A China e a nova “desordem sob o céu”
Paulo Antônio Pereira Pinto
Rio de Janeiro, em 4 de maio de 2022.
A visita do Secretário-Geral da ONU, Antônio Guterres, a Moscou, no final de abril, retomou a pauta da resolução do conflito entre a Rússia e a Ucrânia pela via multilateral. É mantida, no entanto, a hipótese — considerada por muitos — de vir a ser a China a possível mediadora do conflito.
Observadores mais prevenidos, contudo, podem considerar oportuna a reflexão sobre o relacionamento, durante passado recente, da RPC com a União Soviética, no âmbito da Organização das Nações Unidas, bem como quanto à possibilidade de Moscou e Pequim, agora, tornarem-se “best friends”.
Lembro a propósito, que, em discurso pronunciado na Assembleia Geral da ONU, em 10.04.1974, Deng Xiaoping, então Vice Primeiro-Ministro da República Popular da China, declarou que: “Relações internacionais estão mudando drasticamente. O mundo todo está em estado de turbulência e inquietação. A situação é a de ‘grande desordem sob o céu’ como a descrevemos, nós os chineses. A ‘desordem’ é a manifestação do agravamento das contradições básicas do mundo contemporâneo.”
Segundo Deng — o último “grande timoneiro da RPC”, como se referem a ele alguns estudiosos — na “grande desordem sob o céu”, forças políticas do mundo “sofrem divisões drásticas e realinhamentos derivados de prolongados testes de força e conflitos.”
Durante as décadas de 1970 e 1980, como se sabe, o cenário internacional era bipolar, centrado em Washington e Moscou. De acordo com classificação adotada no Ocidente, o planeta era dividido em “Três Mundos”. Os países industrializados de economia de mercado eram incluídos no Primeiro Mundo. Os de sistema econômico centralmente planificado participavam do Segundo. Os em desenvolvimento eram despachados para o Terceiro.
Durante a fase maoísta, no entanto, os chineses tinham visão própria a respeito. Para eles, o mundo estaria dividido em duas partes antagônicas — a metade que apoiava ideologicamente o bloco soviético, e a outra que a ele se opunha, incluindo a China. A política externa da China seguia este esquema com rigidez. Assim, seria pressuposto que tudo o que pudesse prejudicar os interesses de Moscou seria favorável a Pequim.
Sob a liderança de Deng Xiaoping, (servi em Pequim, entre 1982 e 85) a postura chinesa tornou-se mais pragmática no plano externo. A concepção maoísta dos “Dois Mundos” foi sendo radicalmente modificada, com a transformação da visão chinesa do sistema internacional. Pequim passou a defender sua própria teoria dos “Três Mundos”.

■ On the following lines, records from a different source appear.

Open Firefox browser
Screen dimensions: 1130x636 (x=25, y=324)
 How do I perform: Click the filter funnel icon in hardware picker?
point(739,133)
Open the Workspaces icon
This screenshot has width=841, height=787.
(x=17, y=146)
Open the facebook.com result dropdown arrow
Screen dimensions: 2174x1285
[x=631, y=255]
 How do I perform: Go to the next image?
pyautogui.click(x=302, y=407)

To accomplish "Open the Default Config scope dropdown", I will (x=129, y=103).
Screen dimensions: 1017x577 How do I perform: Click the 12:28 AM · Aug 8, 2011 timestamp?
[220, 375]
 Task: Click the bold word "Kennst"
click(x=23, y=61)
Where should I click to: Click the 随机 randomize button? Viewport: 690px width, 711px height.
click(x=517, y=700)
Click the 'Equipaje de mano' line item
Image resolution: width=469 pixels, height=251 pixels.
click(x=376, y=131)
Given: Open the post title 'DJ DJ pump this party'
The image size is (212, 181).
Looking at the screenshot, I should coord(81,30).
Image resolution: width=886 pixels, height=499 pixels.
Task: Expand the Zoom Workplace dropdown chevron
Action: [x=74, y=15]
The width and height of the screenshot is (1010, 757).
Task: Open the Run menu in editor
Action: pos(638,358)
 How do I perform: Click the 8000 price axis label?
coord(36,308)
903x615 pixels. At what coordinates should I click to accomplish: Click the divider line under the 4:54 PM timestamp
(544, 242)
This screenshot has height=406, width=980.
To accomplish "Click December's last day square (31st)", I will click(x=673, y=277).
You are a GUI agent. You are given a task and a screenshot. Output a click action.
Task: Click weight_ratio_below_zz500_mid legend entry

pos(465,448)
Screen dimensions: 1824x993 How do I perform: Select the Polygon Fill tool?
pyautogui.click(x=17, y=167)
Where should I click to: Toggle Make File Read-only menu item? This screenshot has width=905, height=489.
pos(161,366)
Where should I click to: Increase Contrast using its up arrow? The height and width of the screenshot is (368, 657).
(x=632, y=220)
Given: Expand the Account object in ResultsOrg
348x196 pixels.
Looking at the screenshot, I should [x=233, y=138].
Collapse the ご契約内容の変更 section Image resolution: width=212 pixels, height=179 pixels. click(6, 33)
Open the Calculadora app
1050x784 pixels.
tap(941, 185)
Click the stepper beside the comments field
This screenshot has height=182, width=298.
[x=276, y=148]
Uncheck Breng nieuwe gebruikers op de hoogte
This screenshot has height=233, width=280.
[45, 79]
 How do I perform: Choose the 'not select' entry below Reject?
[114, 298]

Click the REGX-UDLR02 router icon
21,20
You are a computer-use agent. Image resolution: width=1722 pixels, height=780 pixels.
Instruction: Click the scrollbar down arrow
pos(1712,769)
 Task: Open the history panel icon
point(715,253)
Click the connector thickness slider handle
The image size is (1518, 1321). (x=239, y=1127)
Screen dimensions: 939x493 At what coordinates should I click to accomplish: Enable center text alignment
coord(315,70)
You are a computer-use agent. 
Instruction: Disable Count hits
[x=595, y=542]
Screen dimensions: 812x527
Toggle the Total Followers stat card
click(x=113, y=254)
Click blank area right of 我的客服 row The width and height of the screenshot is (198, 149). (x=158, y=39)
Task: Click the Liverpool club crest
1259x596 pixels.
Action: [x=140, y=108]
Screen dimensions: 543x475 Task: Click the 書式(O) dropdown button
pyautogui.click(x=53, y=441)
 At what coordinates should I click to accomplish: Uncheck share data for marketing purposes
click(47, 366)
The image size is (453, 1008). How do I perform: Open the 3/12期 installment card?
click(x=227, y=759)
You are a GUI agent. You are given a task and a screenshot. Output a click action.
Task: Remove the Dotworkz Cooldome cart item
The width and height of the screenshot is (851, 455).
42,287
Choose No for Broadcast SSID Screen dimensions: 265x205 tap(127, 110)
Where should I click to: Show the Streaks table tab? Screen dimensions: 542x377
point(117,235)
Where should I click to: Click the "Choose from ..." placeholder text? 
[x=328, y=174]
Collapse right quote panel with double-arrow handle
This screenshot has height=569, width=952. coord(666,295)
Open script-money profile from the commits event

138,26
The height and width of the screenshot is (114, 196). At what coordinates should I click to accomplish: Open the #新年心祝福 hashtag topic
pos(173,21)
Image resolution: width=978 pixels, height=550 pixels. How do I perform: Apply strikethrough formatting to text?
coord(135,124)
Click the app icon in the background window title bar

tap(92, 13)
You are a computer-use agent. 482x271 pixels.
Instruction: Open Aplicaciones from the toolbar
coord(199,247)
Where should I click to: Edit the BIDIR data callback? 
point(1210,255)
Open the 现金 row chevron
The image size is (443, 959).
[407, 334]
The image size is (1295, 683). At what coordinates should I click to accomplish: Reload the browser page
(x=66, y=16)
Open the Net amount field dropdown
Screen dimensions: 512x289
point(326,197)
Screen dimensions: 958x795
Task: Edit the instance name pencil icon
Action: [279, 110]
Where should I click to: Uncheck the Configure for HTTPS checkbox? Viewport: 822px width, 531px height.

Por ocasião do já citado discurso pronunciado na Assembleia Geral das Nações Unidas em 10.04.1974, Deng, elaborara sobre o conceito, ao afirmar que: “No momento, a situação internacional é mais favorável aos países em desenvolvimento. Mais e mais, a velha ordem sustentada pelo colonialismo, imperialismo e hegemonismo está sendo destruída e abalada em suas fundações. Relações internacionais estão mudando drasticamente. O mundo todo está em estado de turbulência e inquietação. A situação é a de ‘grande desordem sob o céu’ como a descrevemos, nós os chineses. A ‘desordem’ é a manifestação do agravamento das contradições básicas do mundo contemporâneo. É a aceleração da desintegração e declínio e decadência de forças reacionárias e o estímulo ao despertar e crescimento de novas forças populares”.
No momento em que pronunciou seu discurso, e como resultado da emergência do “sócio imperialismo” (que delícia de termo para descrever a hegemonia soviética sobre seus “satélites”), o campo socialista, que existia desde a conclusão da Segunda Guerra Mundial, não mais perduraria.
O “último grande timoneiro” afirmava, ainda, que devido à lei do “desenvolvimento desigual do capitalismo”, o bloco imperialista ocidental também estava se desintegrando.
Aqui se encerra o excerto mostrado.